## Provided text
----------------

Although determinants are similar between women living and not living with HIV/Aids, prevalence of induced abortion is higher among pregnancies in women living with HIV/Aids, pointing to their greater social vulnerability and to the need for public policy to address prevention and treatment of HIV associated with reproductive issues.

Introduction

Of the 210 million pregnancies that occurred worldwide in 2008, 16% resulted in unplanned births and 21% in induced abortion [1], [2].

In Brazil, as in most Latin American countries, induced abortion is classified as a crime against life, being allowed only in cases of rape, risk to the woman's life or an anencephalic fetus [3], [4]. Although illegal, abortion is widely practiced in unsafe conditions in Brazil [5]. In 2005, indirect techniques based on hospitalizations due to abortion estimated that there were 1,054,242 abortions in Brazil. In that year, the rate was 2.07 abortions per 100 women aged between 15 and 49, and the estimated number of abortions accounted for 30% of live births [6]. Data from the National Survey of Abortion, a population-based survey with 2,002 women aged between 18 and 39, conducted with the ballot box method in state capitals and metropolitan regions of Brazil in 2010 showed that 15% of surveyed women had already had at least one abortion during their lifetime [7].

Currently Brazil has about one-third of the total number of cases of HIV/Aids in Latin America (around 530,000 cases) [8], with an estimated prevalence of 0.42% (0.31% among women and 0.52% among men) [9]. In Brazil, most HIV cases still occur in men, even though the sex ratio has been slowly decreasing. In 2011, the incidence rate among men was 25.9 and among women, 14.7 cases per 100,000 inhabitants, with a sex ratio of 1.7 [10]. However, few studies show what influences reproductive decisions throughout life for these women.

Globally, studies aiming to understand the relation between induced abortion and HIV are scarce and differ on the direction of the association. A study conducted in Vietnam, involving the last pregnancy before and the first pregnancy after HIV diagnosis indicated an increase in induced abortion occurrence after diagnosis [11]. However, a study conducted in Canada, analyzing pregnancies in women living with HIV/Aids (WLHA) conceived 20 weeks before HIV diagnosis and comparing them with pregnancies conceived 20 weeks after the diagnosis, pointed in the opposite direction [12]. Moreover, a study that compared Scottish women who were intravenous drug users or had intravenous drug user partners showed no difference in induced abortion between WLHA and women not living with HIV/Aids (WNLHA) [13], while a study conducted in Australia, which retrieved the medical records of all pregnancies occurred in WLHA, found evidence indicating a higher recurrence of voluntary termination of pregnancy in WLHA when compared to women in the general population [14]. The largest survey conducted in Brazil, which aimed to compare the prevalence of induced abortions in WLHA and WNLHA, held in 13 Brazilian cities, showed a higher prevalence of abortion in WLHA, although the association between HIV and induced abortion was reduced in the multivariable analysis, after the number of partners during lifetime was included in the multivariable model [15].

----------------

## Material shown
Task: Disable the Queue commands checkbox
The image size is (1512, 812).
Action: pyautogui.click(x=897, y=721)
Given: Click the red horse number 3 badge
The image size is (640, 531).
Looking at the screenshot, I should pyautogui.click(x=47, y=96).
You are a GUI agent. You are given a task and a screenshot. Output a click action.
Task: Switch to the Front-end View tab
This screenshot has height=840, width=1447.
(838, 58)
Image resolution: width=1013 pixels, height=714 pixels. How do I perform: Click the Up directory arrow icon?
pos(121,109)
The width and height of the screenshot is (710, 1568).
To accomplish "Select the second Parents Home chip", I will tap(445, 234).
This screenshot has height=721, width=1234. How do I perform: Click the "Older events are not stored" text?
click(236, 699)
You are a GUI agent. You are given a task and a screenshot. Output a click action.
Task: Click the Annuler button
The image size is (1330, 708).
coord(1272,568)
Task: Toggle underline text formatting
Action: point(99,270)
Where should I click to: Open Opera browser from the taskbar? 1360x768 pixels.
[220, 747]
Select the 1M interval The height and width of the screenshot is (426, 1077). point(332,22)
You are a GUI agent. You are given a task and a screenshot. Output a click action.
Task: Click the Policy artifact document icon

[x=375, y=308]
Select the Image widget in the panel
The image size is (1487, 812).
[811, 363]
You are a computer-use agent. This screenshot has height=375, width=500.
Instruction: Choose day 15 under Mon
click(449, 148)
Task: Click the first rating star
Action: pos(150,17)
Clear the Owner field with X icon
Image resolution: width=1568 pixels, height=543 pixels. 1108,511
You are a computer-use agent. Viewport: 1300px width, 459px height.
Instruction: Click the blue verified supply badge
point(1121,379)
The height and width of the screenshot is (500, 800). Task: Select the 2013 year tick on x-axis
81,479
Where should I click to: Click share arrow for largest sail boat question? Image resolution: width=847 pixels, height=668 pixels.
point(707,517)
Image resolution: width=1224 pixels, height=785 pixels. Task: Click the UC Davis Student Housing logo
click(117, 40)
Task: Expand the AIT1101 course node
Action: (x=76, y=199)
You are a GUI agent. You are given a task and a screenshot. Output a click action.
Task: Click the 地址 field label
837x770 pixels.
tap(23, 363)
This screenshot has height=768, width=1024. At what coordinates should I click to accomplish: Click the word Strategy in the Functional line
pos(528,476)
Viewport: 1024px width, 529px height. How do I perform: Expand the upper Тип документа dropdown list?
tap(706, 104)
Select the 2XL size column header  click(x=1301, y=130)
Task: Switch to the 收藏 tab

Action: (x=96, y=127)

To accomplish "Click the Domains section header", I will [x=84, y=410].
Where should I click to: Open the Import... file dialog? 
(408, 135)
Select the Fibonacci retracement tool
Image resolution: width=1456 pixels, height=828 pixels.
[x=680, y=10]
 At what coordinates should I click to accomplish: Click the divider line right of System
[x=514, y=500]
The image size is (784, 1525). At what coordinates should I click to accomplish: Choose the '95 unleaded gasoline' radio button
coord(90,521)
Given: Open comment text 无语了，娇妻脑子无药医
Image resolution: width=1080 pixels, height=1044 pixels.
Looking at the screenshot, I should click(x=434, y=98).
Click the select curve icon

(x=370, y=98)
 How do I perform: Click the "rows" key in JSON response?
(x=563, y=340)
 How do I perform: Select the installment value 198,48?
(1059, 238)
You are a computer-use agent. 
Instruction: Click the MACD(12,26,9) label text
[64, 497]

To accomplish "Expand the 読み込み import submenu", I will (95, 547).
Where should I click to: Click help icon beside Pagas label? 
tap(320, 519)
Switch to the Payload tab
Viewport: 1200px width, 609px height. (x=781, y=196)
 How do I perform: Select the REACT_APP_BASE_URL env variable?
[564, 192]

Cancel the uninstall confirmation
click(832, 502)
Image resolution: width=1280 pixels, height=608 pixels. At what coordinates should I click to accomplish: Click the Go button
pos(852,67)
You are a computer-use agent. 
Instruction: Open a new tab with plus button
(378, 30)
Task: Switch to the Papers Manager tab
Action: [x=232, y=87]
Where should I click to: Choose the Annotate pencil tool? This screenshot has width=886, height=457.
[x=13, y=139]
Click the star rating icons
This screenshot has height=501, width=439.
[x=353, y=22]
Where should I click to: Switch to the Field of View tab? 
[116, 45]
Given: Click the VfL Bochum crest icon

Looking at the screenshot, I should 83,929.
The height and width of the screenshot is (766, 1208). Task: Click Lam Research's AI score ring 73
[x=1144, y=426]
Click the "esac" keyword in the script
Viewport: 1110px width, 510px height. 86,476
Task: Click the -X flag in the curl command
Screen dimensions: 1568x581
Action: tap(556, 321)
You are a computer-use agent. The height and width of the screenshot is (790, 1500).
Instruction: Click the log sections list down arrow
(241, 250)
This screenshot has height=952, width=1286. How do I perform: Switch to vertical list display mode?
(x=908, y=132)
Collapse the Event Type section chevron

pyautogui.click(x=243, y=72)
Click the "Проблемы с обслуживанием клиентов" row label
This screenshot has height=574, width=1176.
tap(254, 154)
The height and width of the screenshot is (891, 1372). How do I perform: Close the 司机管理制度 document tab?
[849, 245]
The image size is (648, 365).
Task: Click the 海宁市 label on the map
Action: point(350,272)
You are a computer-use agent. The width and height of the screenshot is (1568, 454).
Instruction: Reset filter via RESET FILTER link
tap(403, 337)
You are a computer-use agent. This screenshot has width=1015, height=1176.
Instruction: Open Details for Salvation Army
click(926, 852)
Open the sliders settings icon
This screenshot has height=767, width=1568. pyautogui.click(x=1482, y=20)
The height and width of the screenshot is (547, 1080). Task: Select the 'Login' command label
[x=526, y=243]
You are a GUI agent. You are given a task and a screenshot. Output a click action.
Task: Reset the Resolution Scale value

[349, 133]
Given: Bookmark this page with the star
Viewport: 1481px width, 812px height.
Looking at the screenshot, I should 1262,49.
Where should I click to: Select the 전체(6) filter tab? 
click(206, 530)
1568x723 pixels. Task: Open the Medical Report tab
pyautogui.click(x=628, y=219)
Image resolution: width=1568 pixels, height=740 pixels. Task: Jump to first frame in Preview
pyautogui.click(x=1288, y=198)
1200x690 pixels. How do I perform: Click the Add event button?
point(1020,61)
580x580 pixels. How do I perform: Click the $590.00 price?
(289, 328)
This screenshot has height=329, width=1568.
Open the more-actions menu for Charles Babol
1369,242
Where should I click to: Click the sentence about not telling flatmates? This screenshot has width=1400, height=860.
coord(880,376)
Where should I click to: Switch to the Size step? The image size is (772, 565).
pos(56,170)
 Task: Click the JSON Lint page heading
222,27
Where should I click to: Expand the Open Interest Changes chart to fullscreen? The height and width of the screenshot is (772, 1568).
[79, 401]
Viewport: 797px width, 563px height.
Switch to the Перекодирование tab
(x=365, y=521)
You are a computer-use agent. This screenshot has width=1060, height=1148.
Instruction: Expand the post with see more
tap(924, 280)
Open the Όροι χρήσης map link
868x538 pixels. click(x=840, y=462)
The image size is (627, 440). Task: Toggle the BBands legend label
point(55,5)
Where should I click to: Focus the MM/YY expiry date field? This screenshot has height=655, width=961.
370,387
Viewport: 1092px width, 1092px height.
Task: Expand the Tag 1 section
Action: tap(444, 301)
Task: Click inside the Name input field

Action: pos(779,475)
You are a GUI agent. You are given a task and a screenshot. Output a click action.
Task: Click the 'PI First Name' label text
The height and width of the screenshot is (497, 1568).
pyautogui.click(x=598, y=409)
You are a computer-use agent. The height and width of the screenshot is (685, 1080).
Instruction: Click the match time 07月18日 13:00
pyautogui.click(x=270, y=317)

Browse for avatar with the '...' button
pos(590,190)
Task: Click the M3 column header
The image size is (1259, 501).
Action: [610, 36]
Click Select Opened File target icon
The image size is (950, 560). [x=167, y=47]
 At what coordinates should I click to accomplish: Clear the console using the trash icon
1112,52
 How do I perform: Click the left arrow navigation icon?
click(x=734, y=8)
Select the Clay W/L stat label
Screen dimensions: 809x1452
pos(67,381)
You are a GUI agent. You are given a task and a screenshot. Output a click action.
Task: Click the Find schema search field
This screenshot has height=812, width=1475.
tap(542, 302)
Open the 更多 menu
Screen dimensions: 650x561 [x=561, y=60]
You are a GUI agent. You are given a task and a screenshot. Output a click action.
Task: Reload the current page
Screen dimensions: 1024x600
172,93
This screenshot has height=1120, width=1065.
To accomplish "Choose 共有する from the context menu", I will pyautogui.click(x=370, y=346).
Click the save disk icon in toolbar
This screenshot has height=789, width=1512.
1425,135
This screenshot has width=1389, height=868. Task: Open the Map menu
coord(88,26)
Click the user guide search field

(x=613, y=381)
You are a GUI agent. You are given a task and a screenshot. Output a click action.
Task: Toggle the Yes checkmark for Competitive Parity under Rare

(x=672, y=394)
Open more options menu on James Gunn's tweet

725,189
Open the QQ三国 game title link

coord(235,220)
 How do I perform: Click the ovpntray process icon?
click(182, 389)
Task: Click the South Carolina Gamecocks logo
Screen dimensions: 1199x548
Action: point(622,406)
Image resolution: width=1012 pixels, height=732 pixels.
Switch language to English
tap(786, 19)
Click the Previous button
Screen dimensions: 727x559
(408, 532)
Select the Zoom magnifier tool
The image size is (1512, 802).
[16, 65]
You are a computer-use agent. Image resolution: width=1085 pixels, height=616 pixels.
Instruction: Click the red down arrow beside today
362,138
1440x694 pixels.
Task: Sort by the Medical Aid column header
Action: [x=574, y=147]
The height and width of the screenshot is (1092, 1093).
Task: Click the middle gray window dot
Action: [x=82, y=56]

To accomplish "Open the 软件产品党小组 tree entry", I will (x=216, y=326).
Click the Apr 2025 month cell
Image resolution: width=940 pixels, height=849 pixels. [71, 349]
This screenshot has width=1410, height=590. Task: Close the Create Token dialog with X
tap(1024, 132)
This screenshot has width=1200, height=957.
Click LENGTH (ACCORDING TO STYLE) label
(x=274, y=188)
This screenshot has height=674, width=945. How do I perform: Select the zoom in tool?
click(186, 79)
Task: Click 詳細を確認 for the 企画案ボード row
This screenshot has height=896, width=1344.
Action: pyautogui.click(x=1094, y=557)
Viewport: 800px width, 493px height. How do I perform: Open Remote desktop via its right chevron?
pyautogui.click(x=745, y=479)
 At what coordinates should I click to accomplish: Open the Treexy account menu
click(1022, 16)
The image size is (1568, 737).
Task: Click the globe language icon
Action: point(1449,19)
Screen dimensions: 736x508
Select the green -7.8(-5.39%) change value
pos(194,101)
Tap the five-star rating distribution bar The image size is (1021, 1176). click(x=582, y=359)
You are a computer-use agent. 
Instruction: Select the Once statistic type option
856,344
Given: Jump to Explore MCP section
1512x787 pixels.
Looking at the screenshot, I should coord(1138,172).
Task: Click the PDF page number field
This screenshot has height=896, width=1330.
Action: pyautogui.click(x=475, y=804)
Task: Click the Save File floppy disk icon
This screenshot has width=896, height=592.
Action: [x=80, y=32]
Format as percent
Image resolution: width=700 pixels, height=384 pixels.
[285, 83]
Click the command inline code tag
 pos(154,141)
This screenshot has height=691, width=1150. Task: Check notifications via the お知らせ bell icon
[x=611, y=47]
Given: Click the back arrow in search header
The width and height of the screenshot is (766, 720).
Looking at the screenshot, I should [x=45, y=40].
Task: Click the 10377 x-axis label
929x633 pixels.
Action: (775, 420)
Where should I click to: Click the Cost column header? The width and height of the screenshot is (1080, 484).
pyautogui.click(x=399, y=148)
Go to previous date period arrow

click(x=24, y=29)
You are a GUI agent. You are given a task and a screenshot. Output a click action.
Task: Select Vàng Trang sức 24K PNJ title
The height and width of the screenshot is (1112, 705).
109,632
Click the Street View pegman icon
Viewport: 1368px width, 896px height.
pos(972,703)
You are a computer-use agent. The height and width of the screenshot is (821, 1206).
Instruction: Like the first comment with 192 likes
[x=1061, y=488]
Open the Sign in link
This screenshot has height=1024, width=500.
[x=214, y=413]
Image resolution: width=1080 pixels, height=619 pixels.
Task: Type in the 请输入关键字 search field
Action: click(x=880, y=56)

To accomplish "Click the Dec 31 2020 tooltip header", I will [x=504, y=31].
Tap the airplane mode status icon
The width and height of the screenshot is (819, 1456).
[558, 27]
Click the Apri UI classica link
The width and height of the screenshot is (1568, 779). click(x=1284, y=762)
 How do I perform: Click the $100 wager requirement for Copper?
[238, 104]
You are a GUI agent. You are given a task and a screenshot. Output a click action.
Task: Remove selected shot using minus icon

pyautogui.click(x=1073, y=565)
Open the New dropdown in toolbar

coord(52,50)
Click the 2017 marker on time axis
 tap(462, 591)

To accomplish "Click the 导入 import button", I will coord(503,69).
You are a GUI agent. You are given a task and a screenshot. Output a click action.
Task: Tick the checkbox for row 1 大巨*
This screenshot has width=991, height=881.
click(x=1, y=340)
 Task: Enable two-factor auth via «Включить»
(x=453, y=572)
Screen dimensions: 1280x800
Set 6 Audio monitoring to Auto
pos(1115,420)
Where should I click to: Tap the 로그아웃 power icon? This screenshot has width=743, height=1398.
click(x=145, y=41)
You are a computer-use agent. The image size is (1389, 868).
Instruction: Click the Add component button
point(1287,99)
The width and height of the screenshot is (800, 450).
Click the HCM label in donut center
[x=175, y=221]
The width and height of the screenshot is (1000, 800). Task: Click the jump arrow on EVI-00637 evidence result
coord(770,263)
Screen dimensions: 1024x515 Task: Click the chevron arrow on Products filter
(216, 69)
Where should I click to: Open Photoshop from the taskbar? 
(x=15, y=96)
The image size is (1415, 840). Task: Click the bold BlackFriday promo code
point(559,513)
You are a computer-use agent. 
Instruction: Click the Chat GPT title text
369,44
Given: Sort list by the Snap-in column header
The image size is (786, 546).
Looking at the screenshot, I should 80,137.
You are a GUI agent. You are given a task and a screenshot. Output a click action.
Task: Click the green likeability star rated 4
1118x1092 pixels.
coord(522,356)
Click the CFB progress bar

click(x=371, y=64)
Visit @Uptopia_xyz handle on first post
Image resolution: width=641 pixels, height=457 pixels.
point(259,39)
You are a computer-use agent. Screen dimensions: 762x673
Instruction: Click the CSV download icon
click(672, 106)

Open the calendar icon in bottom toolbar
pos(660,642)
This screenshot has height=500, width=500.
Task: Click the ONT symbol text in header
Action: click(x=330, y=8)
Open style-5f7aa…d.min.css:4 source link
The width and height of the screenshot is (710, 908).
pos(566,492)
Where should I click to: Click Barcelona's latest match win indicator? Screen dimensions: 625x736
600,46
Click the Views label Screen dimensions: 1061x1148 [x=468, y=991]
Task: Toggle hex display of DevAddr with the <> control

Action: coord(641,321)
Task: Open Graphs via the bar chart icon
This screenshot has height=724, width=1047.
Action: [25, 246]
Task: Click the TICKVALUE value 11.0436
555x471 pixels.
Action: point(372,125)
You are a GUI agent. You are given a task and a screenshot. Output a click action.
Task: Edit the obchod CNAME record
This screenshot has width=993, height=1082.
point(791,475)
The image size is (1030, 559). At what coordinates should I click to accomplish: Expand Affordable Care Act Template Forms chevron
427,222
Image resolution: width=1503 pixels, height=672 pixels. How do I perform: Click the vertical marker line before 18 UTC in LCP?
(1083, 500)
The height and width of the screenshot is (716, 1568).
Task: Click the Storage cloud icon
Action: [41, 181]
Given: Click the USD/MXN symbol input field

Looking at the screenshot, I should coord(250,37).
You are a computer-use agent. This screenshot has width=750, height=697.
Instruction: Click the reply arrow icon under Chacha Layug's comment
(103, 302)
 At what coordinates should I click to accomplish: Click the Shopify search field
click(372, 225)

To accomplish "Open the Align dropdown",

----------------

## Assigned task 1
Answer these from the text on abortion and HIV/Aids in Brazil:
(a) What number of abortions in Brazil was estimated for 2005?
(b) What is the estimated HIV prevalence among women in Brazil?
(c) In how many Brazilian cities was the largest Brazilian survey comparing induced abortion in WLHA and WNLHA held?
## Assigned task 2
Carry on the text on induced abortion and HIV/Aids in Brazil, starting after its last sentence.

## Final answer 1
(a) 1,054,242
(b) 0.31%
(c) 13

## Final answer 2
The following factors are frequently associated with induced abortion among women in general: age [16][20], skin color (non-white) [19], [21], higher education levels, unemployment or unstable employment situation, low socioeconomic status [20], [22], having had previous pregnancies and previous children [16], [20], [21], [23], [24], being single [16], [19][21], [25][29] or in an unstable relationship [20], having a greater number of sexual partners [21] and a history of illicit drug use [30], [31] and being conducive with abortion practices [21].

The literature indicates that the determinants of induced abortion among WLHA are fundamentally the same as those among women in the general population [15], [32], [33]. Other specific factors, such as having a partner living with HIV or with an unknown serology [33], having been diagnosed before the introduction of PMTCT [11], [34] and in cases in which women perceive themselves as having poor health [35] are also determinants of induced abortion practice. In this sense, studies conducted in Brazil showed that the decision to abort is influenced by both the diagnosis of HIV and other aspects of the WLHA's life, such as the period of life in which pregnancy happened, stability and quality of relationship with the sexual partner, insertion in the labor market, and family support [36], [37].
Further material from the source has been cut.